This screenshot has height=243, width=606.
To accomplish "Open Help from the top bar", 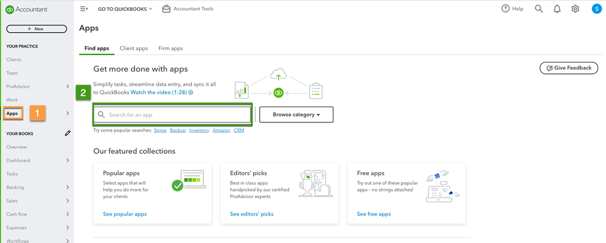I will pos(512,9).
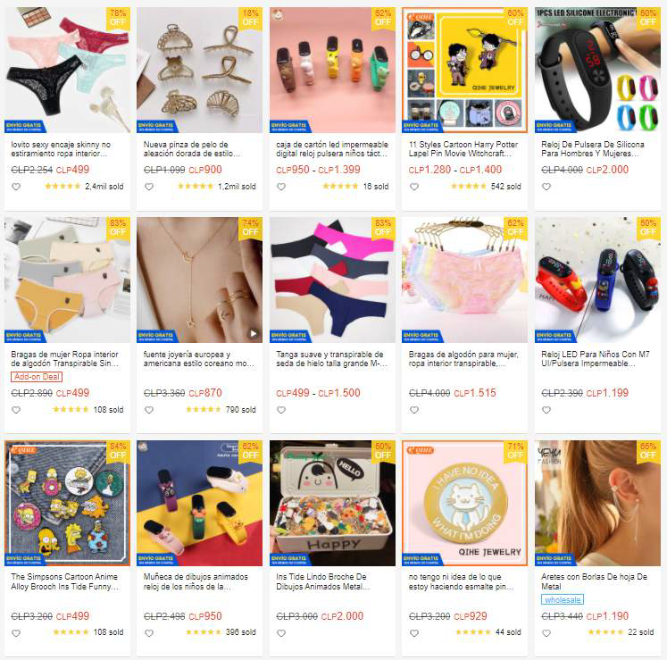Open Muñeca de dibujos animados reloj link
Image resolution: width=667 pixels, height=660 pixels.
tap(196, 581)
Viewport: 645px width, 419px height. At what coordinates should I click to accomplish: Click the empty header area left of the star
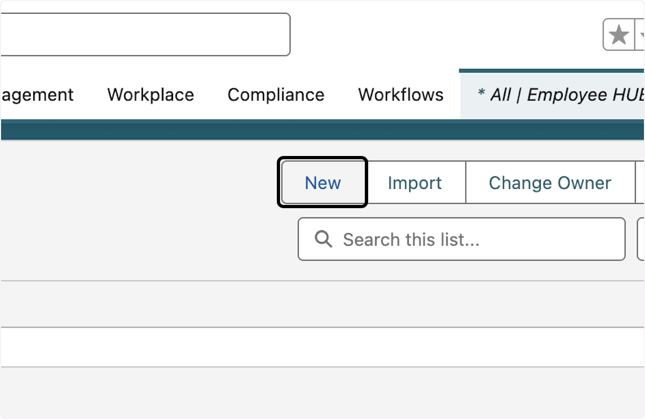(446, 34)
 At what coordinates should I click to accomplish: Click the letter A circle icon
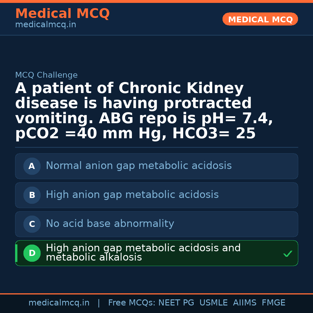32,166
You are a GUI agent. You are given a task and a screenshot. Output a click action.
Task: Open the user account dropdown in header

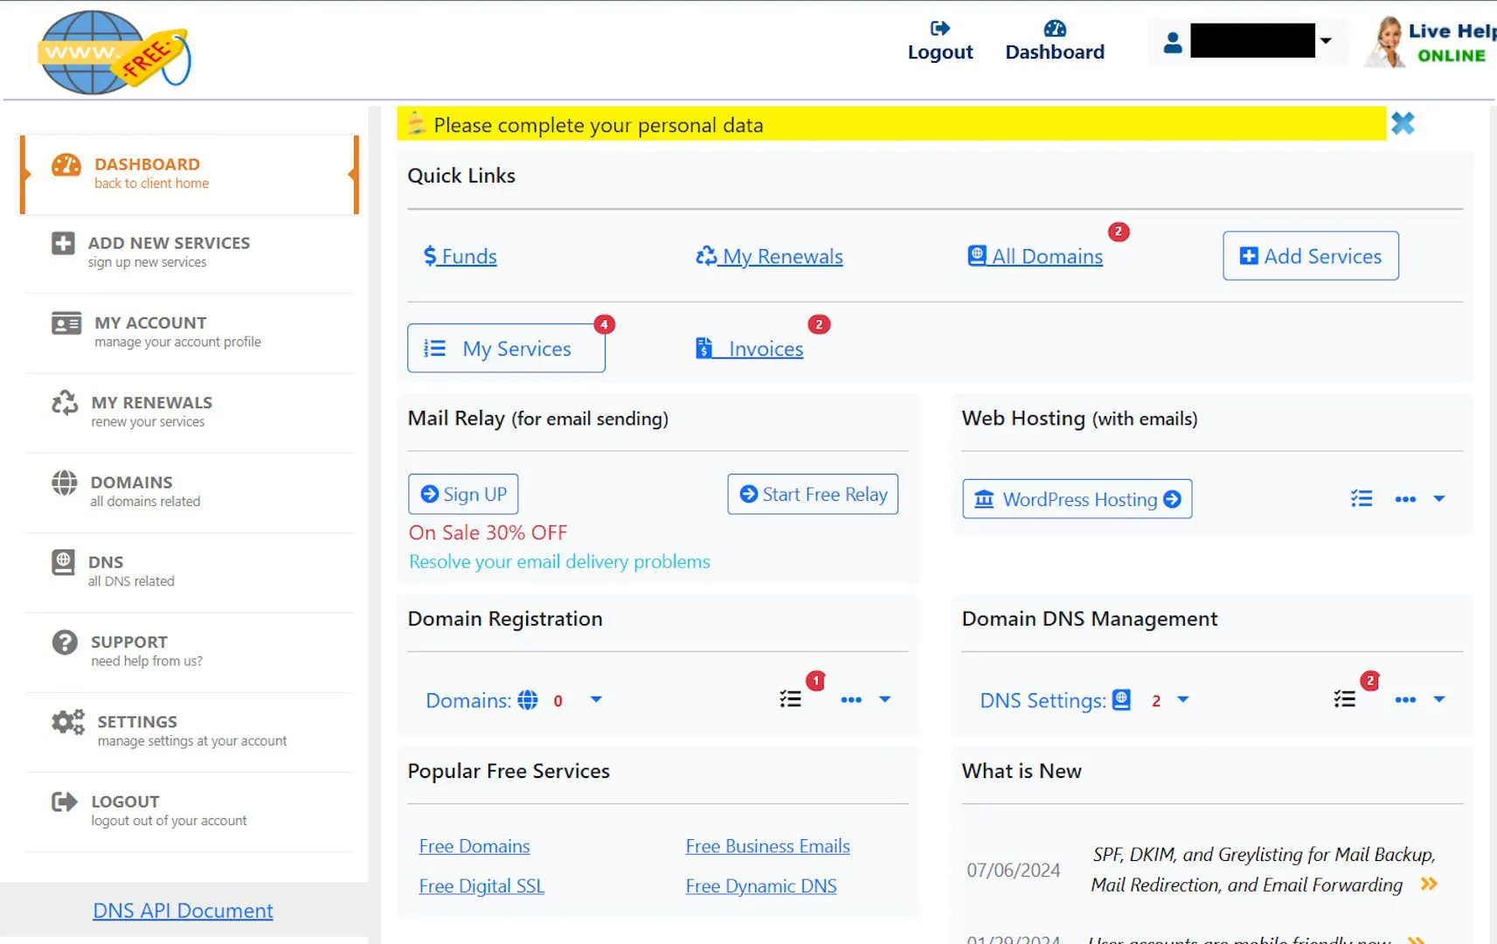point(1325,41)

## Work item:
Lines with the string "screenshot": pick each one out of the material and return it.

## Your response:
This screenshot has height=243, width=606.
You are a GUI agent. You are given a task and a screenshot. Output a click action.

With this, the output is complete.